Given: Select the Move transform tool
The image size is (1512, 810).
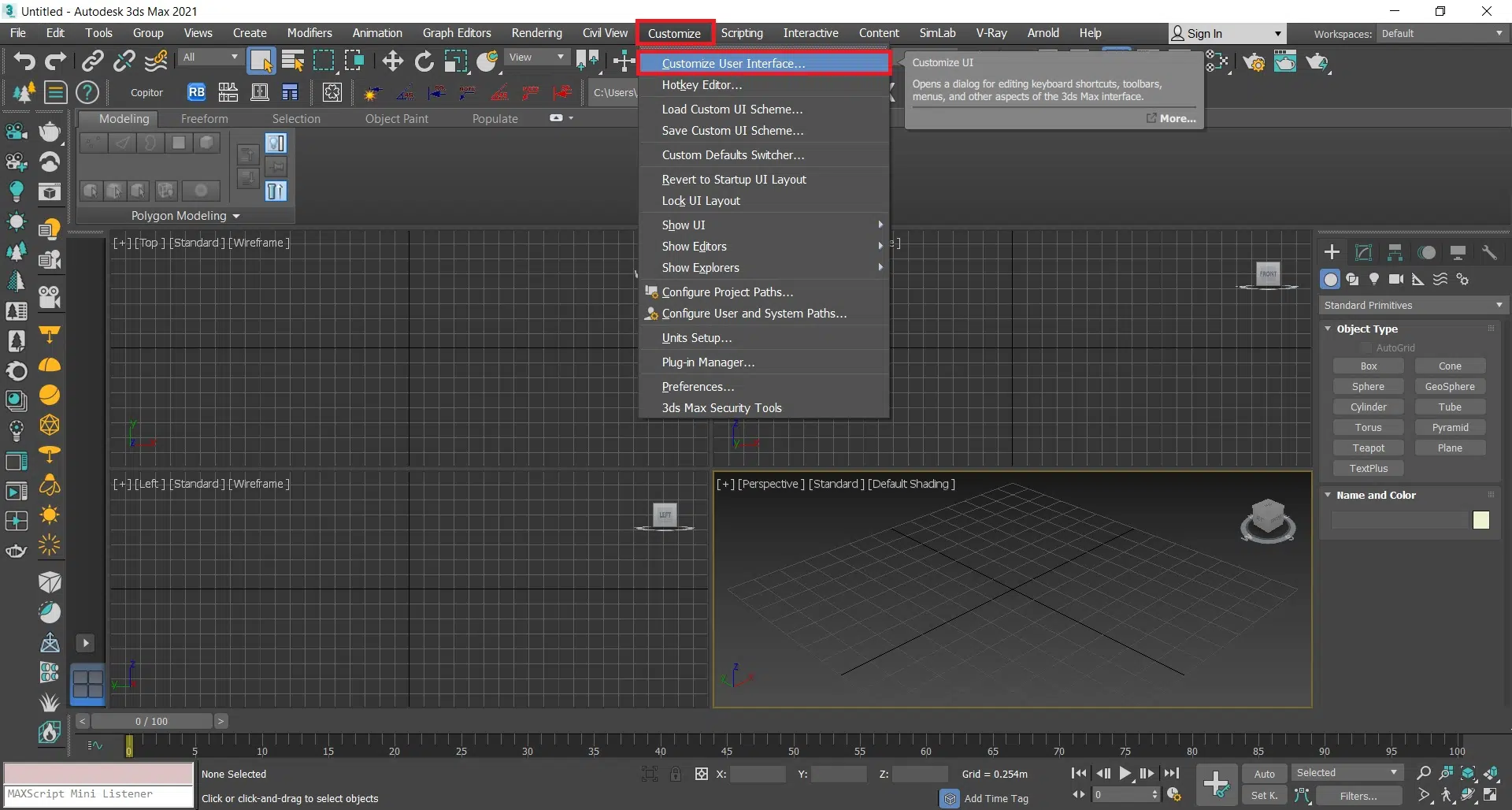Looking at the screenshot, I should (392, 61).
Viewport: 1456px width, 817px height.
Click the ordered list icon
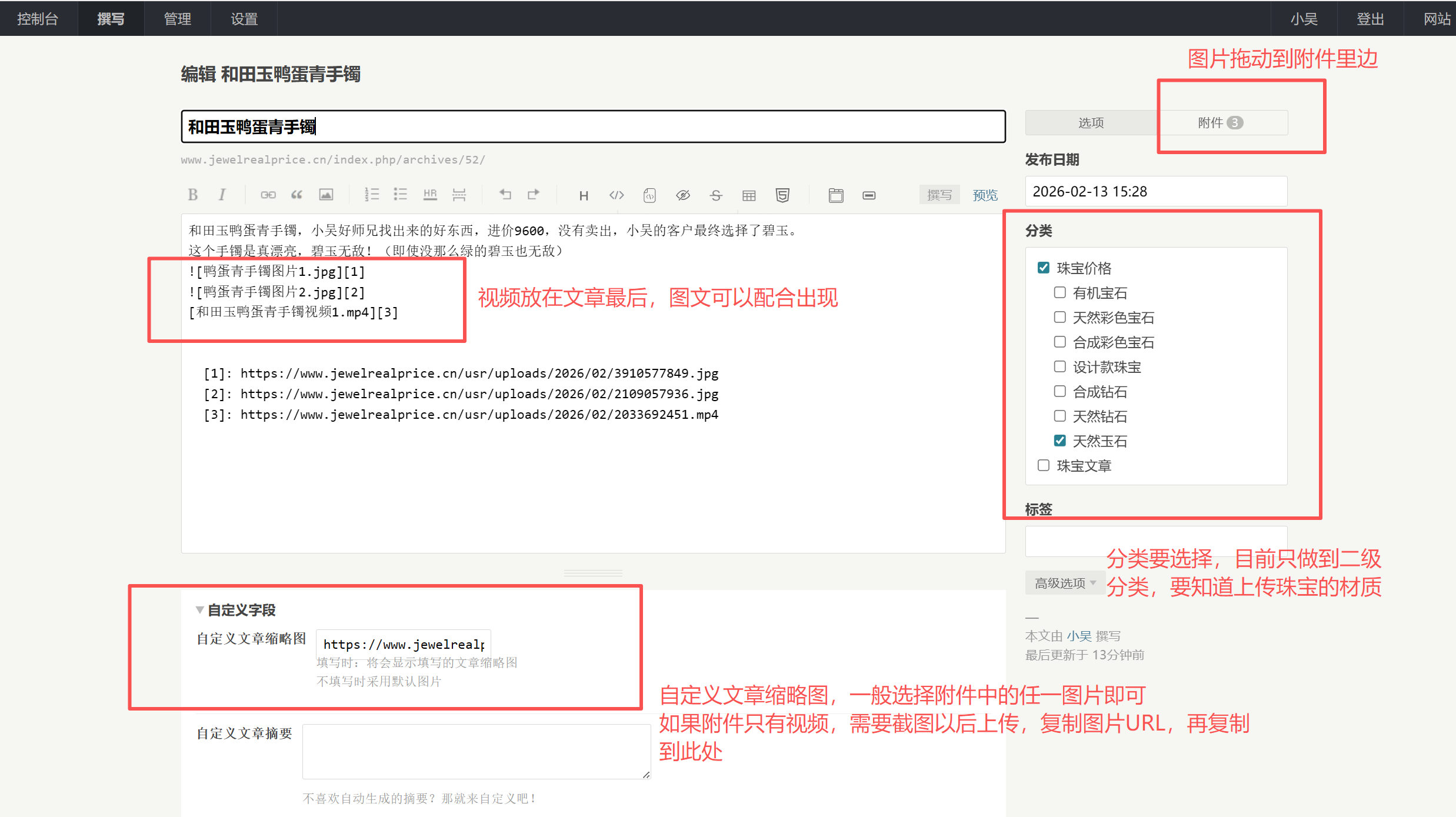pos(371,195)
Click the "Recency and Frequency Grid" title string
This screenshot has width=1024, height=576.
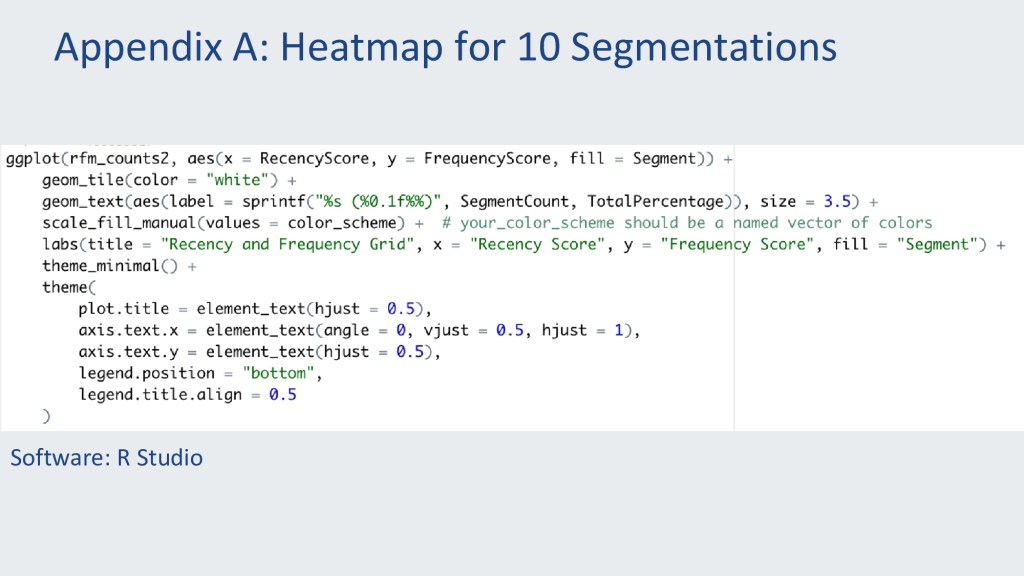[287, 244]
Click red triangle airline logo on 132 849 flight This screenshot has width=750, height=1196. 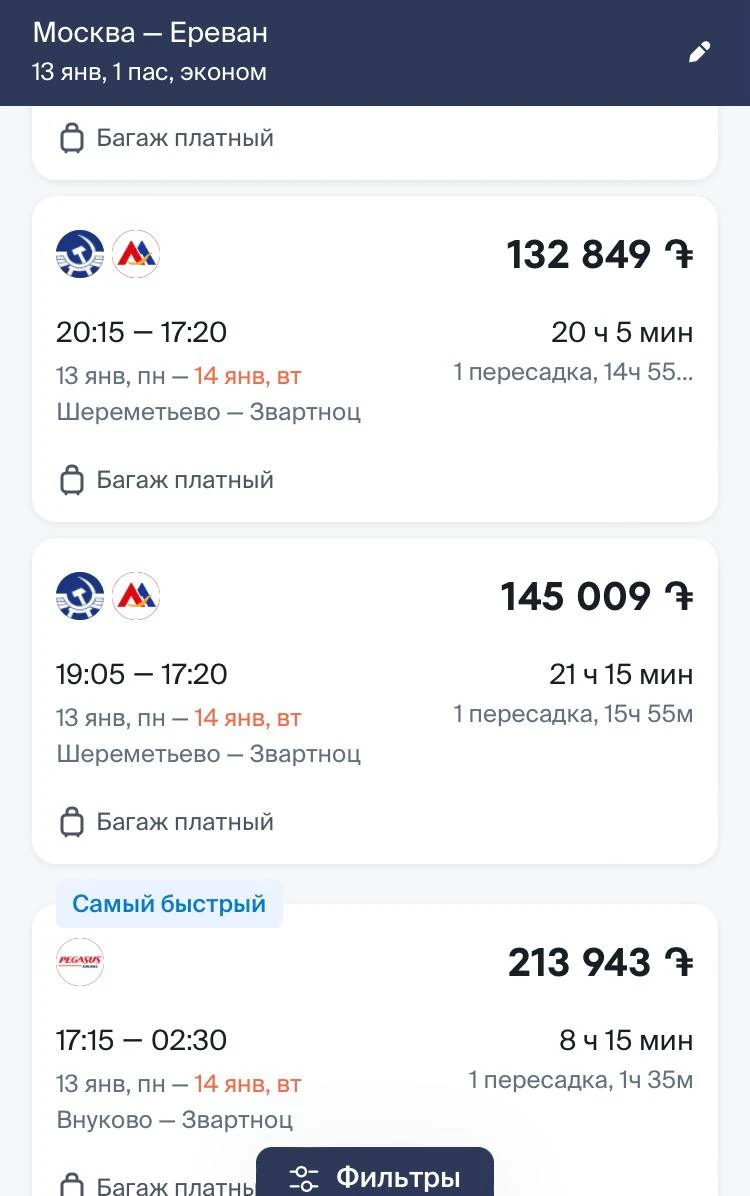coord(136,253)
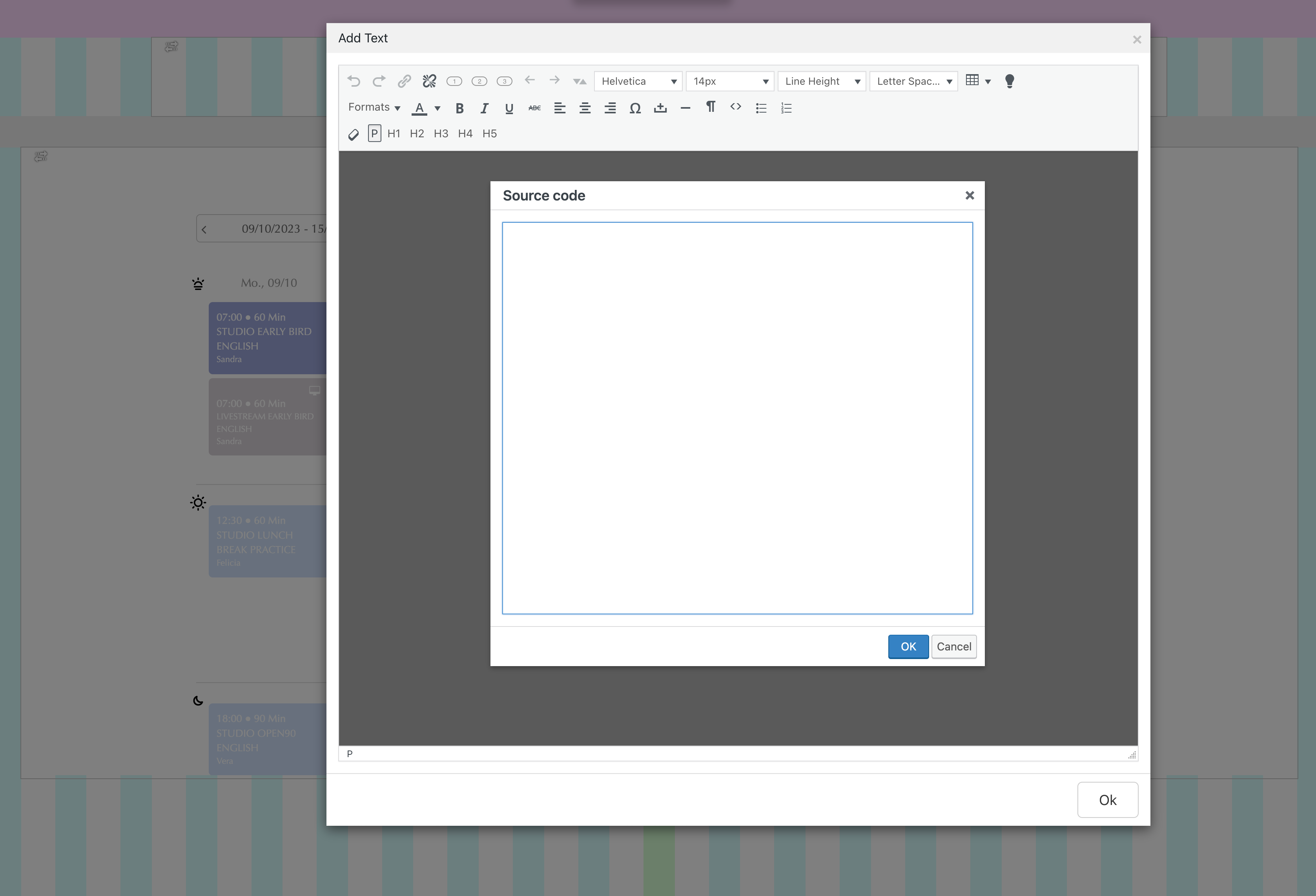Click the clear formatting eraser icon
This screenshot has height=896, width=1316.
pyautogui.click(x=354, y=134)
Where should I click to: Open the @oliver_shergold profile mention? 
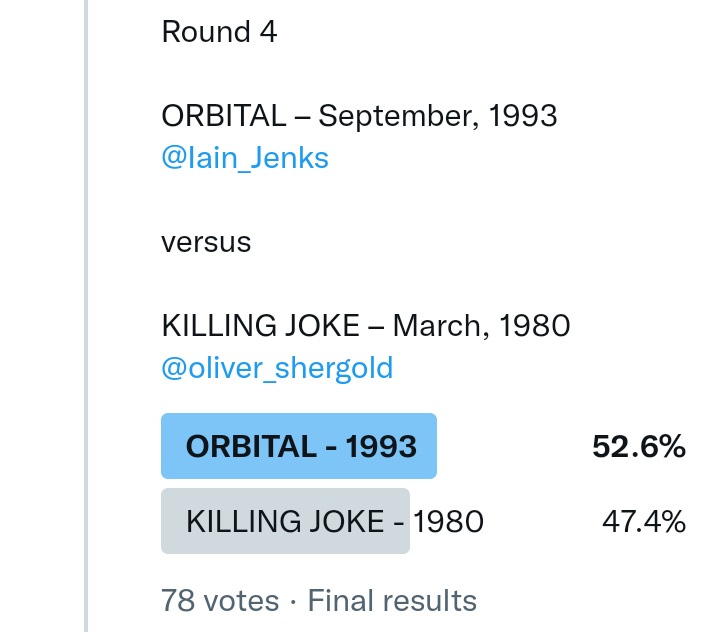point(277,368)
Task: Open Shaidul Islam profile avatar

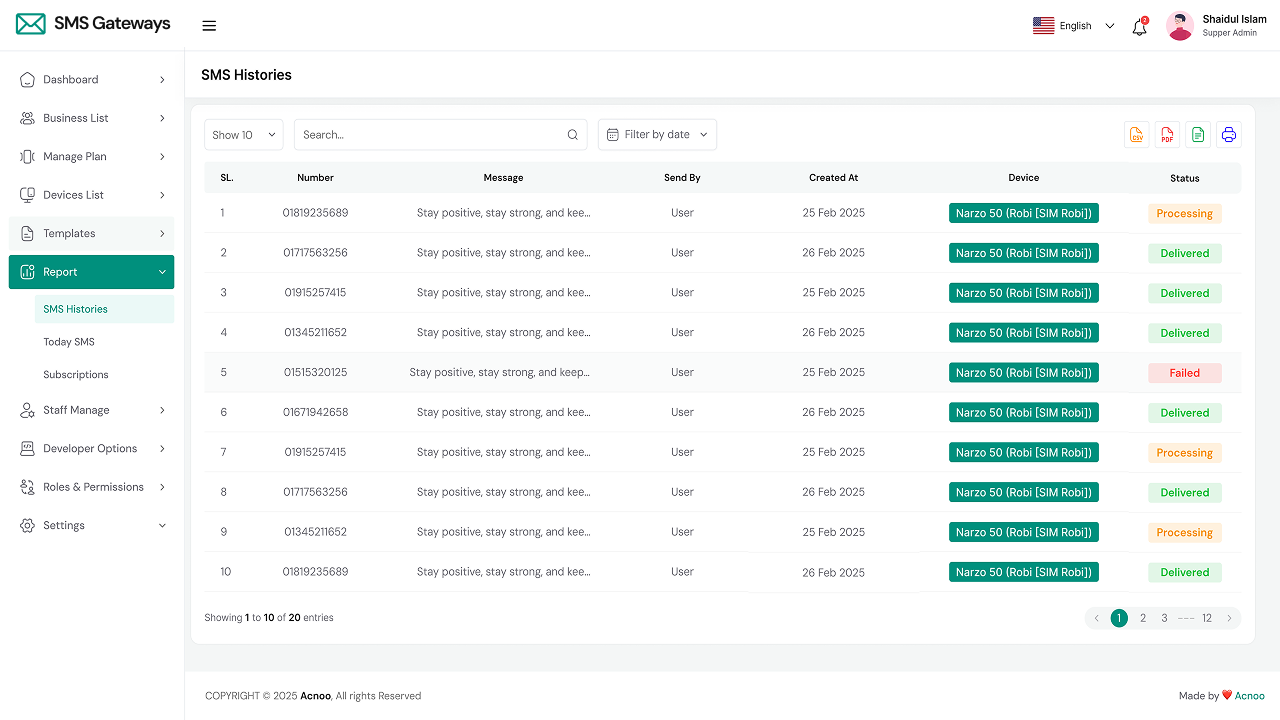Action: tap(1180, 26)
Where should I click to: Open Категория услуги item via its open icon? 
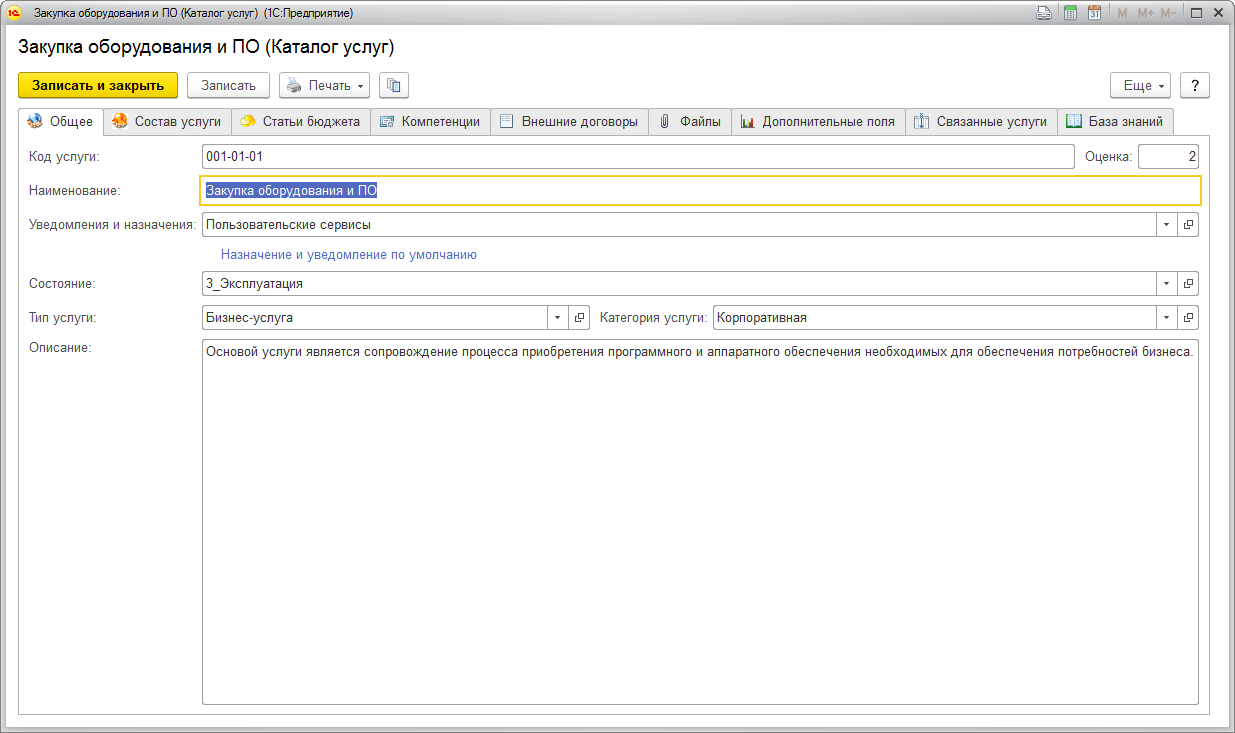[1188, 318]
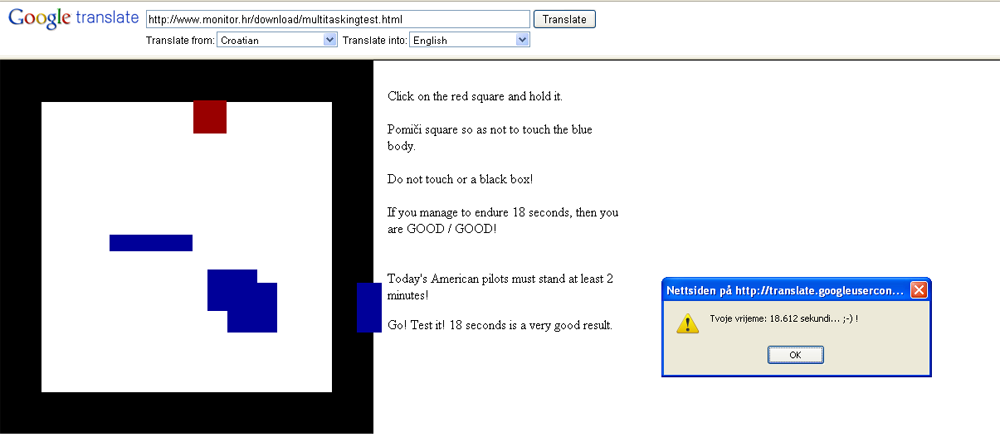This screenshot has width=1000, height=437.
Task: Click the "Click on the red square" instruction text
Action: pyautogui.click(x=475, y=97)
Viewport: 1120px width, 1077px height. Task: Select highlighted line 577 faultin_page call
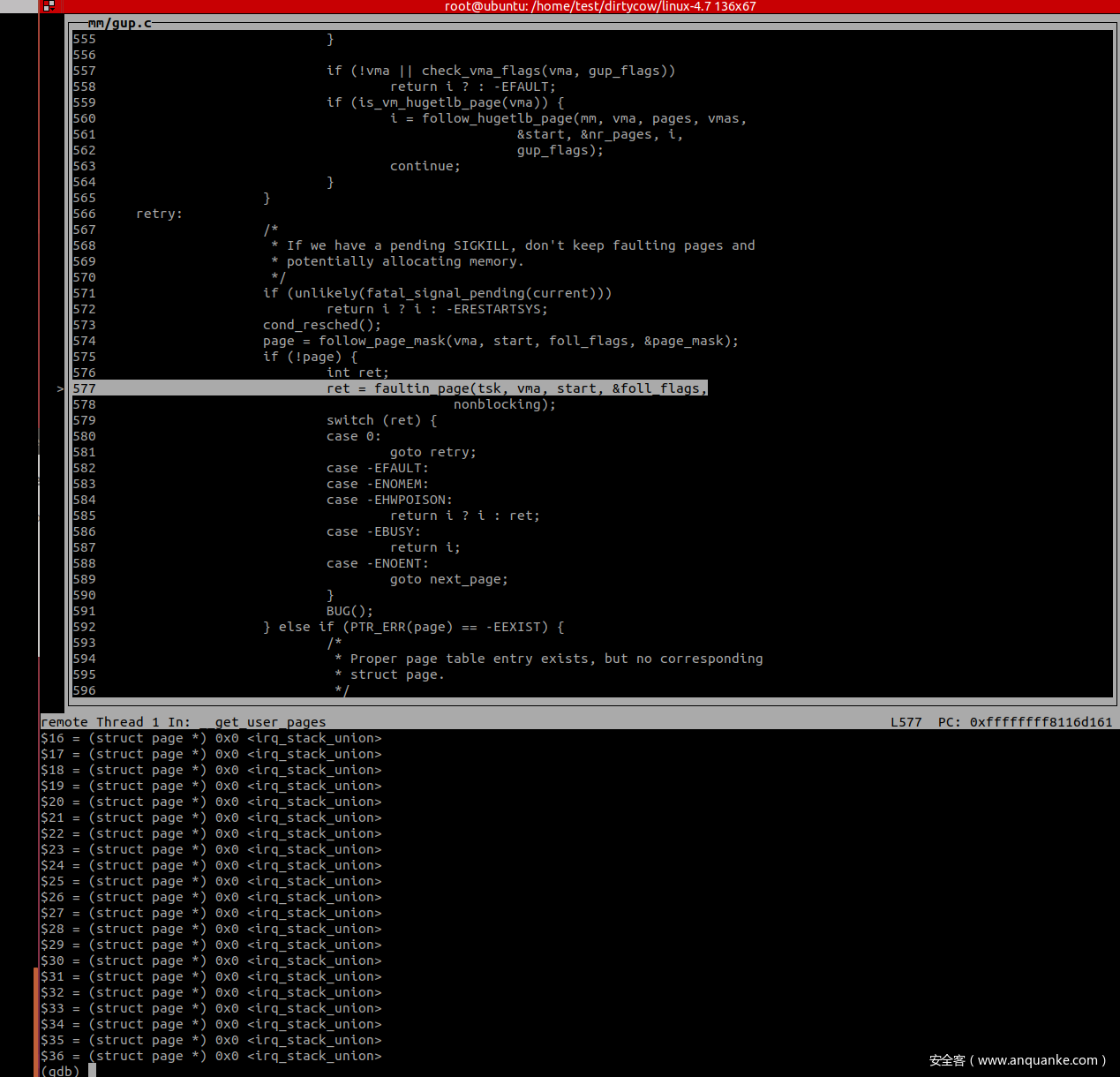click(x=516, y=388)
◆ ◆ ◆ ◆
# [Stated problem]
Could you repeat the lines that start at the one containing "Where should I click to: Open Категория" and run through the last line, replacing "highlighted" with "marked" and changing nothing else? Leave the pictures out.

# [Output below]
Where should I click to: Open Категория услуги item via its open icon? 
[1188, 318]
This screenshot has width=1000, height=437.
Task: Click the "Click on the red square" instruction text
Action: pyautogui.click(x=475, y=97)
Viewport: 1120px width, 1077px height. Task: Select marked line 577 faultin_page call
click(x=516, y=388)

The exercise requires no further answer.